Originally published at: https://developer.nvidia.com/blog/exploiting-ampere-structured-sparsity-with-cusparselt/

Deep neural networks achieve outstanding performance in a variety of fields, such as computer vision, speech recognition, and natural language processing. The computational power needed to process these neural networks is rapidly increasing, so efficient models and computation are crucial. Neural network pruning, removing unnecessary model parameters to yield a sparse network, is a useful…


Does the cuSPARSELt also support the SM86 for RTX3090 GPU?
Currently, I only see it limits its support for SM80.
How could I leverage CuSPARSELt on SM86?

Hi Daniel,

Yes, cuSPARSELt is currently limited to SM80. The support for SM86 will be added soon.

1 Like

Ok, Thanks.

I recently found the example of the sparse Tensorcore GEMM example (15_ampere_sparse_tensorop_gemm) on CUTLASS.

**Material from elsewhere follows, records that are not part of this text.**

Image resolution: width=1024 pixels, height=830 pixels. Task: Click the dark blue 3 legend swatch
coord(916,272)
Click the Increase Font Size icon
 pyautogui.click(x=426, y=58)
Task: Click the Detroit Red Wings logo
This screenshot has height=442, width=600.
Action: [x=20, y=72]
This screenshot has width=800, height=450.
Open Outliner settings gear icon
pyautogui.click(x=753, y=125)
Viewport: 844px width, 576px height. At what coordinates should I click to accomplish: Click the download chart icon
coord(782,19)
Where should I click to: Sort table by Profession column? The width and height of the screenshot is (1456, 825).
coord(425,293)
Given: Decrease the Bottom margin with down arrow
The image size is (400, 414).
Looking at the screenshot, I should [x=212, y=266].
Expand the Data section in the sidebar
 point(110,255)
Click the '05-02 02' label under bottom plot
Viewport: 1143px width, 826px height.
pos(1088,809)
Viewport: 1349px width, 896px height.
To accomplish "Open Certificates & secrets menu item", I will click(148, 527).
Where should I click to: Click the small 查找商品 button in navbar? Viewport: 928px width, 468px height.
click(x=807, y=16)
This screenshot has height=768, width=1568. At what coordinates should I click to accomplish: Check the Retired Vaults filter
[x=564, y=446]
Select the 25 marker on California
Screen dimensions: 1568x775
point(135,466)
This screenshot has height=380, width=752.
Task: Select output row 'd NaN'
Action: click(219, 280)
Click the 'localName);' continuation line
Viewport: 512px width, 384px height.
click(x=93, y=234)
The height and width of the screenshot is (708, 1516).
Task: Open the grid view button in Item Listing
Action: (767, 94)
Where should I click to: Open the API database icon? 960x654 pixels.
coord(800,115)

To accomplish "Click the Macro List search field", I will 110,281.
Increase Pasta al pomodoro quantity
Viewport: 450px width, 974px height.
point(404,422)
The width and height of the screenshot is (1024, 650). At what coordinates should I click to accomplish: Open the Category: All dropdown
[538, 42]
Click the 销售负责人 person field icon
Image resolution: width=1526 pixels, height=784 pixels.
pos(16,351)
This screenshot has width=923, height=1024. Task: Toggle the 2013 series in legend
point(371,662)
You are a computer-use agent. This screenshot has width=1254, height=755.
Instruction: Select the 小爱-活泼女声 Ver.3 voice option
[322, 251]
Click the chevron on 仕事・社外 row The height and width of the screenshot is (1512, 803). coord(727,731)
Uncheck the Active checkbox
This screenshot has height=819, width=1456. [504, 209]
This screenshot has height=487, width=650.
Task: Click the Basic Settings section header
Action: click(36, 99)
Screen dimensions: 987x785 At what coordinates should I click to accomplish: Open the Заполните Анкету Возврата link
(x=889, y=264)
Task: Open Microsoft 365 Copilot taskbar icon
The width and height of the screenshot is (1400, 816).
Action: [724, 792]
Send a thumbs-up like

However, it seems that it only supports INT4 input and int32 output on SM86, when I change the data type to float or half or int8 as the input, it can successfully compile but always fail to launch during the initialization of GEMM object.

Is there any reason or solution for this? Thanks!

sorry, I’m not involved in the CUTLASS project. My suggestion is to use the official Github issue panel for your question.